Summed up in that way, the film may sound like a grind, but in Jia’s hands, it’s constantly visually ravishing, filled with remarkable compositions, often contrasting the country’s imposing physical presence with the faltering human attempts to master it, or alighting on small moments of beauty and mystery. It doesn’t feel hopeless necessarily – not as long as the basic everyday social fabric perseveres. But it’s also aware that the non-elite subsists on little more than relative scraps from the table. This is Jia again: “There’s suddenly an overwhelming sense of pessimism towards the current Chinese situation. In my past films, I’ve portrayed the various changes pertinent in Chinese society, but within this process of change there was always a notion that with these changes, life could bring upon itself certain resolutions to its problems.
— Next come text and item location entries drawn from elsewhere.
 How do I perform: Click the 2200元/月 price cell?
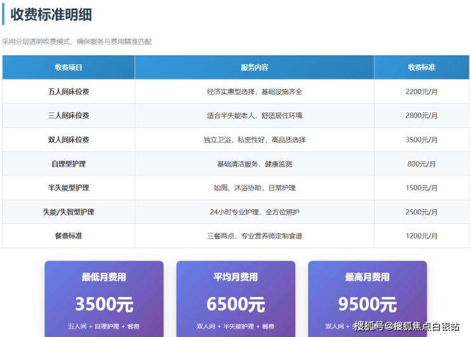[x=422, y=92]
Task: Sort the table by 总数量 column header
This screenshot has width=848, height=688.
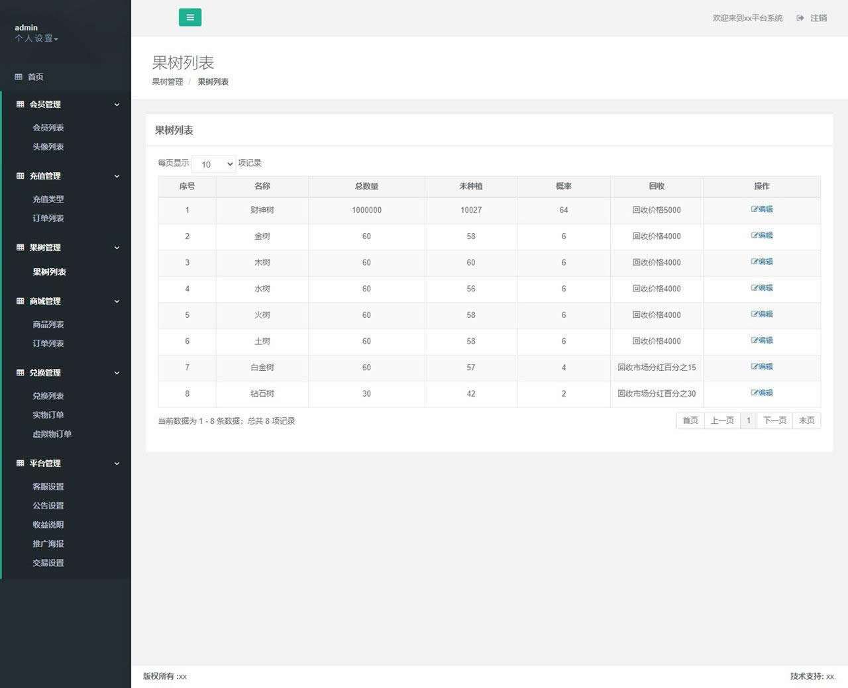Action: (x=366, y=187)
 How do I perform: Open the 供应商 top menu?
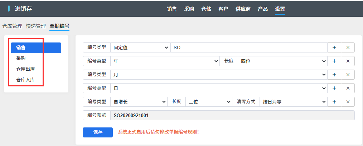pyautogui.click(x=243, y=9)
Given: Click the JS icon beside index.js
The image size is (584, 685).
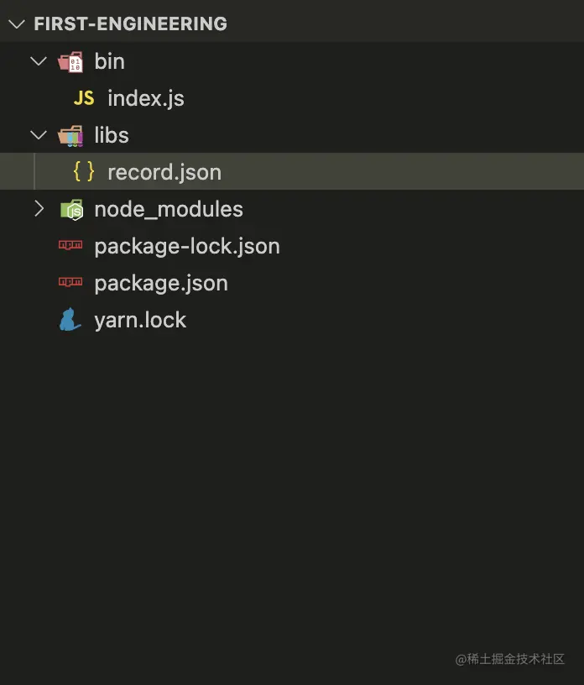Looking at the screenshot, I should pos(84,98).
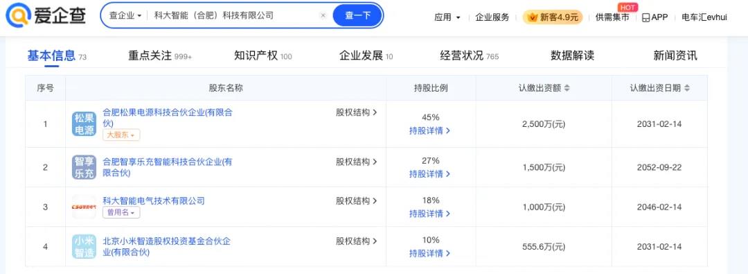This screenshot has height=274, width=748.
Task: Sort by 认缴出资日期 column arrows
Action: [x=687, y=88]
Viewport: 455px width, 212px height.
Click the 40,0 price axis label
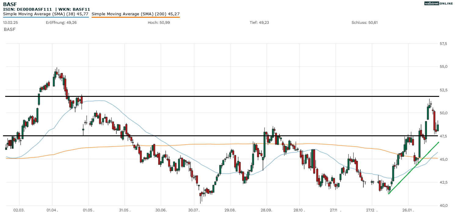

But now we see resources are being more and more held by a smaller margin of people and there’s less and less movement for progress for everyone else.”

This pessimism confers a certain nobility on the quotidian interactions of those people excluded from the elite. People still worry about not “losing face” in the eyes of others; the most likely way to get from A to B may be simply to wave at a passing truck and hop into the back; for every area of modernization, there’s another that hasn’t changed for decades. But these social rituals becomes as circumscribed as the travels of caged birds. In the second story, the protagonist’s older brother, taking seriously his familial responsibilities, sets out a full accounting of the net proceeds from their mother’s recent birthday celebration, and its division between the family members (right down to the left-over cigarettes). We already know however that the amounts involved are dwarfed by what’s been generated from the wanderer’s illegitimate activities: virtue doesn’t stand a chance, any more so than (in one of the loveliest scenes) a young prostitute’s attempt to rebalance her moral ledger through the Buddhist practice of releasing captive fish back into the water.

The World

Jia’s comments about his growing pessimism seem to be rooted in clear-eyed realism. His strongest work prior to this, the 2004 film The World, was also often melancholy, and was particularly attuned toward the forces driving women toward merely superficial advancement, ornamentation or even prostitution. But compared to A Touch of Sin, it contained much deeper veins of humour, even using occasional cartoon inserts that through their peppy excess underlined the characters’ inertia (and, as a secondary theme, the mixed blessing of their reliance on cellphones, which isn’t a major factor in the new work). His personal journey in that ten-year gap, seemingly disinclined even to passingly enjoy the trivial offsets of our progress, tracks the calcifying of expectations about what the modern Chinese revolution might realistically achieve.

It’s uncannily mirrored in the West, for instance in how the recovery from the economic problems in 2008 belongs almost entirely to the super-rich (who, nevertheless, persist in portraying themselves as hamstrung by the ills of government regulation, taxes and so on); it sometimes seems like a miracle that this hasn’t unleashed greater physical anger and attempted redress. This makes A Touch of Sin doubly remarkable, as a film that’s both gloriously specific about its own environment, and disturbingly productive as a springboard to contemplating our own.